The Australian Government’s approach to regulatory policy seeks to ensure that regulation is never adopted as the default solution, but rather introduced as a means of last resort. Policy makers must seek practical solutions, balancing risk with the need for regulatory frameworks that support a stronger, more productive and diverse economy where innovation, investment and jobs are created. To stem the flow of new regulation, all submissions to the Cabinet must undergo an assessment of regulatory impacts along the lines recommended by a guide to regulation, and the cost burden of new regulation must be fully offset by reductions in existing regulatory burden. All new regulations or changes to existing regulations must quantify the regulatory costs imposed on businesses, community organisations and individuals. Regulatory impact analysis requirements are administered by the Office of Best Practice Regulation within the Department of the Prime Minister.
The Australian Government is adopting the principle that, if a system, service or product has been approved under a trusted international standard or risk assessment, its regulators should not impose any additional requirements for approval in Australia unless it can be demonstrated that there is a good reason to do so. This will remove regulatory duplication, reduce costs and delays for businesses and consumers, increase the supply of products into the Australian market and allow regulatory authorities to focus on higher priorities.
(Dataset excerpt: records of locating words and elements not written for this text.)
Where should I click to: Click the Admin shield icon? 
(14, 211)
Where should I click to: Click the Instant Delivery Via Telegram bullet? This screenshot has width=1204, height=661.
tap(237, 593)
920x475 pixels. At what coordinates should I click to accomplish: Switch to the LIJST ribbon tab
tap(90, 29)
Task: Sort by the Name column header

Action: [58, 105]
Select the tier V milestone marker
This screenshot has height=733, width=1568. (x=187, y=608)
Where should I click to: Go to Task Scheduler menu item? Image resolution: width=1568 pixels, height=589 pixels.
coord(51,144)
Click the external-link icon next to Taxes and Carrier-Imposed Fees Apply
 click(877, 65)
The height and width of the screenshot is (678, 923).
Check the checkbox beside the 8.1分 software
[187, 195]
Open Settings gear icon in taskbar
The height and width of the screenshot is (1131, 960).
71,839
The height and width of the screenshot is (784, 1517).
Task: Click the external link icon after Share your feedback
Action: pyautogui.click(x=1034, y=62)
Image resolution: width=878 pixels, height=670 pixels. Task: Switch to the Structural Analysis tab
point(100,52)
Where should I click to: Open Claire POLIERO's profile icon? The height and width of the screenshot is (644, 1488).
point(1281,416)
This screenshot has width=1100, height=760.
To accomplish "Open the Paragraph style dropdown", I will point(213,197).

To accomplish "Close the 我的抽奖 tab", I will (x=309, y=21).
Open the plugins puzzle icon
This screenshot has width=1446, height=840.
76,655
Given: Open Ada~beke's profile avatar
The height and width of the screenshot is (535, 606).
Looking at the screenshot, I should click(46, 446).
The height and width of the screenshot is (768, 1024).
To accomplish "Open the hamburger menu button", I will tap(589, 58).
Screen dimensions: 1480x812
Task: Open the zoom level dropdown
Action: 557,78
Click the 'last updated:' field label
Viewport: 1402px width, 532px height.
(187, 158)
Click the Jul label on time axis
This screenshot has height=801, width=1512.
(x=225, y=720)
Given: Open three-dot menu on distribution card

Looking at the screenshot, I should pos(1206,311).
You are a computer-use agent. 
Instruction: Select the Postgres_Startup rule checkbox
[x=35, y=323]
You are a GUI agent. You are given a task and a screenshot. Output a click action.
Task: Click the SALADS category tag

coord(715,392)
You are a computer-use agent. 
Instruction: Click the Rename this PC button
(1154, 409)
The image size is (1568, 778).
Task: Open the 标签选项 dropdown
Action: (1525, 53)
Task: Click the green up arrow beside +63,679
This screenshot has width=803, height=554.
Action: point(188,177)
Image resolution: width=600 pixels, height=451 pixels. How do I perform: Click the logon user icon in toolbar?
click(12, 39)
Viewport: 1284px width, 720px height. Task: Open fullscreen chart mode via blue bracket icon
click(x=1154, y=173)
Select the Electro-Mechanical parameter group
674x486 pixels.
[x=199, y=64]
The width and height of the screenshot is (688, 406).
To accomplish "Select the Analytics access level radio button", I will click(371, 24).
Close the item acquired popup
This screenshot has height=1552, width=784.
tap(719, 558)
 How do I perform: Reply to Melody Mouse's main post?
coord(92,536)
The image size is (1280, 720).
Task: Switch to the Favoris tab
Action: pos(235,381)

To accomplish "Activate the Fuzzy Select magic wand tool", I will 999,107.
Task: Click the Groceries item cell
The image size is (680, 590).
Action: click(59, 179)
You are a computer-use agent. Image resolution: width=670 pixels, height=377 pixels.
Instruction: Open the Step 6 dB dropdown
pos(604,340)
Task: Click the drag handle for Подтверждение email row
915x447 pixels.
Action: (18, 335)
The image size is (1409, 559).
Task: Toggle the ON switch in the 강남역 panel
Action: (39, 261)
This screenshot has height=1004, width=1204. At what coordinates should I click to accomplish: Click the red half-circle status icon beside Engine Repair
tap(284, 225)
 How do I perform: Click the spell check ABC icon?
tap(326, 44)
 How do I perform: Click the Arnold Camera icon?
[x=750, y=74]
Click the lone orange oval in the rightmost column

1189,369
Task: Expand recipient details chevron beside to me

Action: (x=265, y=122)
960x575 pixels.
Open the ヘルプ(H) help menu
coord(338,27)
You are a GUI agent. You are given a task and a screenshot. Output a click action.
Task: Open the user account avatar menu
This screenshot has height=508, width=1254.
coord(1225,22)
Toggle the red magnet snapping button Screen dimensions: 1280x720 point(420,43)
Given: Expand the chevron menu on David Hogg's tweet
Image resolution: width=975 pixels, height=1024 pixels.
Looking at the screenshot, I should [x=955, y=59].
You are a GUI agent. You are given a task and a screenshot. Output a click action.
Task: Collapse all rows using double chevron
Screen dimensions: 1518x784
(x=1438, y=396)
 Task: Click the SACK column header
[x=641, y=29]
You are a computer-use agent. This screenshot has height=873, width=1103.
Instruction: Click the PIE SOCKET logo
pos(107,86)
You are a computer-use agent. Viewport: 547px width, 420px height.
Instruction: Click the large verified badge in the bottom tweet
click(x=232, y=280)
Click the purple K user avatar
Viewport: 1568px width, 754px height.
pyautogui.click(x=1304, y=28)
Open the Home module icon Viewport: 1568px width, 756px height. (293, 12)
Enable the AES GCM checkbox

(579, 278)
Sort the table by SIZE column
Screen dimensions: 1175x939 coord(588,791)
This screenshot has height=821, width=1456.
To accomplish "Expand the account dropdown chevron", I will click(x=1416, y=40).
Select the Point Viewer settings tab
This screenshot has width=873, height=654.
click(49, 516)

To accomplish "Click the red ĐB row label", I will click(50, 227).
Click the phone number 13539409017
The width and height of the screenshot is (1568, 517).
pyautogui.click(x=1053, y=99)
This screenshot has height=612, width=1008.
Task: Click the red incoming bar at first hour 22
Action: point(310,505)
Because the way regulators administer regulation can also have a major effect on productivity, the Australian Government has developed a Regulator Performance Framework that will apply from 1 July 2015. This will allow for the comprehensive assessment of regulator performance and their engagement with stakeholders. The Framework is largely based on a report published in 2014 by the Productivity Commission. It will require regulators to look at how they operate and the regulatory burden they create when administering regulation. It will also help to drive cultural change in regulators to encourage them to adopt appropriate regulatory risk-based approaches to their role.
Further information on the Australian Government’s progress in reducing regulation is available in the Australian Government Annual Deregulation Report 2014.